Iran, the world's fourth-largest oil producer, says its nuclear activities are a peaceful drive to generate electricity so that it can export more of its oil and gas.
"There are various concerns in the world which big powers have no solutions for ... but Iran has solutions," Ahmadinejad told a news conference in Tehran.
"We have prepared a package which will soon be offered," he said, without giving details.
Six world powers agreed in London on May 2 to offer a revised package of economic and other incentives to Iran to coax it to halt uranium enrichment, a process which can make fuel for power plants or material for warheads.
Tehran has repeatedly ruled out any suspension of its nuclear program, which has prompted three rounds of U.N. sanctions since 2006, and says it has its own ideas on how to help defuse the row.
White House spokeswoman said on Tuesday world powers were finalizing the package of incentives.
"We continue to reiterate our call to Iran to suspend enrichment and come to the table .... Our incentives package ... is the one with merit," Dana Perino told reporters in Washington.
But Ahmadinejad said no incentives offered by the West would persuade Iran to abandon its right to develop its nuclear program.
"What does incentives mean?" he said. "Iran is a big power and wants nothing more than its legal right to nuclear technology.

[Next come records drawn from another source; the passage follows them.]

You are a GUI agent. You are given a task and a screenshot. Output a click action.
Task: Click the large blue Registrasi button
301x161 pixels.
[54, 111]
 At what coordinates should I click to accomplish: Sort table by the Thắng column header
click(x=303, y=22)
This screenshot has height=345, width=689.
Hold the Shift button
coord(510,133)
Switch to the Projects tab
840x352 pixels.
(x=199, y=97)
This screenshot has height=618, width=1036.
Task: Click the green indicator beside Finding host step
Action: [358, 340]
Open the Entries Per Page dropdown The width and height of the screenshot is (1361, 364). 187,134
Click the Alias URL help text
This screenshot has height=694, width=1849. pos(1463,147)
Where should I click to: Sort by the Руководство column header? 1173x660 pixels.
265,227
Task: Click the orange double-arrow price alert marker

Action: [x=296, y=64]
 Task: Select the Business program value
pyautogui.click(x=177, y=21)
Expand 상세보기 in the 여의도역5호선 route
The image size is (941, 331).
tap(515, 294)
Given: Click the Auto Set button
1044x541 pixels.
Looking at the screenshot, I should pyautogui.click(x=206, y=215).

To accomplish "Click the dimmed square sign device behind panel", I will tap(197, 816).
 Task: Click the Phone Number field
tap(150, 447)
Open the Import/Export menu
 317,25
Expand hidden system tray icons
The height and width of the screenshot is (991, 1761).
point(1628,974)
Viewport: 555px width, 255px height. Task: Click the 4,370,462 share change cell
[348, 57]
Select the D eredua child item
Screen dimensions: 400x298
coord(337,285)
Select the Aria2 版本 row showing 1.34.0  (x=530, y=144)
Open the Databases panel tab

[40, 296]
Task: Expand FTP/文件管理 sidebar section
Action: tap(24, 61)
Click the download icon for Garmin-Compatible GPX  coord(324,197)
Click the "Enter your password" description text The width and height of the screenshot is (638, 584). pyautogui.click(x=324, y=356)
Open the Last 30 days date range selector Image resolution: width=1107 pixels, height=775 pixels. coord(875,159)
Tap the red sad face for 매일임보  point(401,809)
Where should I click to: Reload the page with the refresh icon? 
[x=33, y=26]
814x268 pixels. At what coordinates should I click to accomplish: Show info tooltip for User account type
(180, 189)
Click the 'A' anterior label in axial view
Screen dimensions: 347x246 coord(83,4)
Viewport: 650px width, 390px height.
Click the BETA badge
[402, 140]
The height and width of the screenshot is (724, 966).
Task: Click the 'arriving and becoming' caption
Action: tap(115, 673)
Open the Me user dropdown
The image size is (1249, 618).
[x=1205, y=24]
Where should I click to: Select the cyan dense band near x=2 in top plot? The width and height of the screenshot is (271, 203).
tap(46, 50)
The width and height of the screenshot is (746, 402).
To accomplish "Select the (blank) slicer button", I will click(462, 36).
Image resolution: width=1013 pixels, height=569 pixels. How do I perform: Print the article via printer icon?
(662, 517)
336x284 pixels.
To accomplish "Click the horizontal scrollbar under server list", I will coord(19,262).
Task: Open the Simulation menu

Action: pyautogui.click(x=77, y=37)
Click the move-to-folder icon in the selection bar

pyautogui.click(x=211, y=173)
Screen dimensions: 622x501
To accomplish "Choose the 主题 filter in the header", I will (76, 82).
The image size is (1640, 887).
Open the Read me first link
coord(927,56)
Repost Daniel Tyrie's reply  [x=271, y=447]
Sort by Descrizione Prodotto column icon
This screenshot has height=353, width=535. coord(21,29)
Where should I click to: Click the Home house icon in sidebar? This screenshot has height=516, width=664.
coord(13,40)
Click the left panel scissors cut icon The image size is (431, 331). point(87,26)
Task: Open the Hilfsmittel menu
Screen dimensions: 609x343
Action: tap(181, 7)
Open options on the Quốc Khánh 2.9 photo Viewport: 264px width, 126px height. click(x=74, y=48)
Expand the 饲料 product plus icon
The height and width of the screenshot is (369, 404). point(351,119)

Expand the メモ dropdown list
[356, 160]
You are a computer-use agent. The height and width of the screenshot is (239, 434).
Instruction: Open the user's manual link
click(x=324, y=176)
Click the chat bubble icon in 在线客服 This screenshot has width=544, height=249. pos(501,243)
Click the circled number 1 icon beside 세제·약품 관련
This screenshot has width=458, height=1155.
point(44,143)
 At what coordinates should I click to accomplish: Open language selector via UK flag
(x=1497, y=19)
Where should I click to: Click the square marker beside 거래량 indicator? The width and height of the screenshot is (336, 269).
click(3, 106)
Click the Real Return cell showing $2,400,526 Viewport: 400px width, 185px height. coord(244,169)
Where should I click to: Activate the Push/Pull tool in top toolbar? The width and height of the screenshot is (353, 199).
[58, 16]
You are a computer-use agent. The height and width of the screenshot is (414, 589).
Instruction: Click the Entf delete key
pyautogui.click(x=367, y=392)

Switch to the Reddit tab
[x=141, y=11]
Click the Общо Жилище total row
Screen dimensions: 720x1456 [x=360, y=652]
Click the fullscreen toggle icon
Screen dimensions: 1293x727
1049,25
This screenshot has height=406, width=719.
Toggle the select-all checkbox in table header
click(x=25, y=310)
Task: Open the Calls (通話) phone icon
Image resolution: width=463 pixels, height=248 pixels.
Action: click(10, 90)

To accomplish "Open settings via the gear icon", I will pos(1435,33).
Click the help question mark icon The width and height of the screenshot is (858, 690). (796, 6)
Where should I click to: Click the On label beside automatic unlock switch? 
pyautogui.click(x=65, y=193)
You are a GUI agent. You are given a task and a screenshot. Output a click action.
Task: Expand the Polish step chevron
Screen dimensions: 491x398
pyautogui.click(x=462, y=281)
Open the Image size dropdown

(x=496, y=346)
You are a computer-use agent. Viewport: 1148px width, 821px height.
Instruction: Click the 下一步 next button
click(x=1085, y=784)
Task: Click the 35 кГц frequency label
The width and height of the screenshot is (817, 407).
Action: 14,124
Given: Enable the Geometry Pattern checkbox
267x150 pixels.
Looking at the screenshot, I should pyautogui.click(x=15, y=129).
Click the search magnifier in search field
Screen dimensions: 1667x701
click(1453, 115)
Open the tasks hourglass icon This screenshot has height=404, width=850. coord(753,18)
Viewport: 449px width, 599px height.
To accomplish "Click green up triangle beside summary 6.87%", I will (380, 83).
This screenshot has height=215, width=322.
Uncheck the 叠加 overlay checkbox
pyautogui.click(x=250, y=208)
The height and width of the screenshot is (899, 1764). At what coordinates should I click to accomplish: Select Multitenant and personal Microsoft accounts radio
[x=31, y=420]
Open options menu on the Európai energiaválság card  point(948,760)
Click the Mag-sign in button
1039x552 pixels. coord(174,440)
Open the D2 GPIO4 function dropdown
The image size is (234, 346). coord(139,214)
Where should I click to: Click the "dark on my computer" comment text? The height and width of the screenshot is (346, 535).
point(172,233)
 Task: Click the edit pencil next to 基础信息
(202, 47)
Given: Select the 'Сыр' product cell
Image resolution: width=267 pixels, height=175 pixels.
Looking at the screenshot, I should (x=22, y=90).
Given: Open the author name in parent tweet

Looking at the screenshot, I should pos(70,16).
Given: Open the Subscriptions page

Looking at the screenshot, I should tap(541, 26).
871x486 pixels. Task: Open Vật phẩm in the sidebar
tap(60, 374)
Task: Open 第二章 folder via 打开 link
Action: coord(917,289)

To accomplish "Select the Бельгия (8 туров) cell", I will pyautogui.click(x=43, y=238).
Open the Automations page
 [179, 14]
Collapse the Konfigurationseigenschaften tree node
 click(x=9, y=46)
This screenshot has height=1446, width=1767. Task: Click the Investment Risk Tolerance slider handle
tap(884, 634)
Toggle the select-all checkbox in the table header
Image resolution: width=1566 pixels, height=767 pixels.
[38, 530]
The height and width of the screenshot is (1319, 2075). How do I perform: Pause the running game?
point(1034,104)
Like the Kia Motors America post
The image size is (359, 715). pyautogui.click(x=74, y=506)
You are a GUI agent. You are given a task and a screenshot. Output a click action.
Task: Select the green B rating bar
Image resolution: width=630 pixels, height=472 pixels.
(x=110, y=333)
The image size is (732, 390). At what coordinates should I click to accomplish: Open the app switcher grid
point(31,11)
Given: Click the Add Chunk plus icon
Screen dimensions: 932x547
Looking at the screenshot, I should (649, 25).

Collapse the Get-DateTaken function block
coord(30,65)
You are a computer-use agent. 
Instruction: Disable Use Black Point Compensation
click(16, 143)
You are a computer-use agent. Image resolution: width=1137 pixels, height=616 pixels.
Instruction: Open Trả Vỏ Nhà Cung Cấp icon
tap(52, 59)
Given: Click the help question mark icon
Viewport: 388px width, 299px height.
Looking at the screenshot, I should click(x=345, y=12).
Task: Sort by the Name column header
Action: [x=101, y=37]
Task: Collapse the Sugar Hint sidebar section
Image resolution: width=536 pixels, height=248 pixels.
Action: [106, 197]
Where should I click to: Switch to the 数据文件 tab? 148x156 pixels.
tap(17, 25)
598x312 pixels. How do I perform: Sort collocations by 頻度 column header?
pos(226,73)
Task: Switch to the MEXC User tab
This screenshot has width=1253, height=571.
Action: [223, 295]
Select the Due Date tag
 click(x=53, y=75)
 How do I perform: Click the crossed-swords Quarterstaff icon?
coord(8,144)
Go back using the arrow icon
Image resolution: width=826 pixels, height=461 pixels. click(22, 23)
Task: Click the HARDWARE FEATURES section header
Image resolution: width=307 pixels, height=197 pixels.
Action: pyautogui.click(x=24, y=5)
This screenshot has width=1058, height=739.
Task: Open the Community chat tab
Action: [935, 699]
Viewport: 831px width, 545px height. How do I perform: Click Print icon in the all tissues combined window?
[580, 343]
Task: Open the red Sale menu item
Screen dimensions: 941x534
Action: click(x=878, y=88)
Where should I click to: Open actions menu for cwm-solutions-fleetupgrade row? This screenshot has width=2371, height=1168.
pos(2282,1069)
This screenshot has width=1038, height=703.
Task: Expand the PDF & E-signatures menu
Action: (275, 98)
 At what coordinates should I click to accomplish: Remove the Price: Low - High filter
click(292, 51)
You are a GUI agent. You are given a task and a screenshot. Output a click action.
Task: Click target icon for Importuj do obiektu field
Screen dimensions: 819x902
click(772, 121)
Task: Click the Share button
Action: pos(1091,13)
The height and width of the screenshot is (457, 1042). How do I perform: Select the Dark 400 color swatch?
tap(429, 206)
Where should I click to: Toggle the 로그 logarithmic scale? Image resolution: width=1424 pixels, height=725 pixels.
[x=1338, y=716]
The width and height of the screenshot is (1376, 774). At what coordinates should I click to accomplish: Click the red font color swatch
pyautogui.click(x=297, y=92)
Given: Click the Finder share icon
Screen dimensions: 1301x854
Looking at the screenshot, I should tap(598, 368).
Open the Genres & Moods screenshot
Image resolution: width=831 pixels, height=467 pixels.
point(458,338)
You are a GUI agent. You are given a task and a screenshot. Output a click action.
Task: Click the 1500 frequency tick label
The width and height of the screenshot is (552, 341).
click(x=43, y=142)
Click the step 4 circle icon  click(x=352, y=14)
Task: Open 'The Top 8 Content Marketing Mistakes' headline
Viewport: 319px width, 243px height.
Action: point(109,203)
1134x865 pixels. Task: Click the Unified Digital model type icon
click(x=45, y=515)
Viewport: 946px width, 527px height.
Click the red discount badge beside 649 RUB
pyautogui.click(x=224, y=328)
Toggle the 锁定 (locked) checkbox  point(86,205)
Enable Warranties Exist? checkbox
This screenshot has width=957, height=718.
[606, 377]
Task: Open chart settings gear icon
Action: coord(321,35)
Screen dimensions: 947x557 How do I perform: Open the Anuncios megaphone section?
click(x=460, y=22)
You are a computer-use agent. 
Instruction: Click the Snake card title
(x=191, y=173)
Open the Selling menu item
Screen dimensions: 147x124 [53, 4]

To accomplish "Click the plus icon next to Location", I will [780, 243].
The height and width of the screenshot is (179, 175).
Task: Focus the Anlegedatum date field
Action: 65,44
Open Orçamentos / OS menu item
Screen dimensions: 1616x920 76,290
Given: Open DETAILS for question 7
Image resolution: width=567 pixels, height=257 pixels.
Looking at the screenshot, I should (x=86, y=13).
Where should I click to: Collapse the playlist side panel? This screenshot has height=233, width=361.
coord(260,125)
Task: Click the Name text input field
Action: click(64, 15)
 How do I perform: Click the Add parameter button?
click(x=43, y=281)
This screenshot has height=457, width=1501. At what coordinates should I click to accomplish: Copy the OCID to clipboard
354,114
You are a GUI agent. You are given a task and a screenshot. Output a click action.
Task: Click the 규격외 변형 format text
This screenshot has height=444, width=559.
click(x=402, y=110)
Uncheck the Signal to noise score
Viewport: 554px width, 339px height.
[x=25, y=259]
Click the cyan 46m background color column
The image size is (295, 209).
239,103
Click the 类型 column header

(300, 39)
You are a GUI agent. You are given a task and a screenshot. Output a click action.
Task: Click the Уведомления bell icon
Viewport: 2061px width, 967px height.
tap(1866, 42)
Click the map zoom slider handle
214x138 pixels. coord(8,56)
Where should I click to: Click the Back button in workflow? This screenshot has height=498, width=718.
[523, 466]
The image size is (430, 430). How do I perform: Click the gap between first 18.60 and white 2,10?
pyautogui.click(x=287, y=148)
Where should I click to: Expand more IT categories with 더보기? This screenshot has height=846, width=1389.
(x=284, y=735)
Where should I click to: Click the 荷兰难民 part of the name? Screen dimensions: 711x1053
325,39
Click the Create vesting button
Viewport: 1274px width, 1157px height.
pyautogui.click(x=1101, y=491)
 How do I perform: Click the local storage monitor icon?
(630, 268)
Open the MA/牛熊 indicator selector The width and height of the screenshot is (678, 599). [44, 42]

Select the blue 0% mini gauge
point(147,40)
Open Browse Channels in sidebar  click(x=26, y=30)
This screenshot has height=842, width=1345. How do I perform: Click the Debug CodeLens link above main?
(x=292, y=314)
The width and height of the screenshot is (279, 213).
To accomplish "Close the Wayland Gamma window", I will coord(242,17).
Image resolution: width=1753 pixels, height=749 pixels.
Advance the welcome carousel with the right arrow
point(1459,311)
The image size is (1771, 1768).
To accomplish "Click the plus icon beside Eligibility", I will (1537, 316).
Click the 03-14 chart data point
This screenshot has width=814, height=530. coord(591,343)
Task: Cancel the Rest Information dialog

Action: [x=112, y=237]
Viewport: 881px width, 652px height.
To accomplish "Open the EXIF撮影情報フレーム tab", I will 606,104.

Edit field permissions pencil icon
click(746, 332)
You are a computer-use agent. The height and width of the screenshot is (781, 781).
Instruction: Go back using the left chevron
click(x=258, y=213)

Nothing can persuade us to abandon our right."
"FINALISING THE PACKAGE"
Asked whether Iran would accept any proposal to temporarily freeze expanding its nuclear activities during negotiations with world powers, Ahmadinejad said: "Let us receive (the package) and see what the proposals are."
He added: "What is certain is that the Iranian nation is serious on its rights and will not negotiate on its rights."
Diplomats said world powers in the coming days will offer the revised package of trade and other benefits to Iran if it suspends its nuclear enrichment.
But the United States, which is involved with major powers in the negotiations, has made clear it will not join the mission to present the offer, which is expected to be given to Iranian Foreign Minister Manouchehr Mottaki.
Diplomats, who refuse to release details of the package until it has been seen by the Iranians, said it was broadly based on a 2006 offer but it was more specific in terms of civilian nuclear cooperation with Tehran.
The June 2006 offer also included wider trade in civil aircraft, energy, high technology and agriculture, if Tehran suspended enrichment and negotiated with the six powers, including the United States.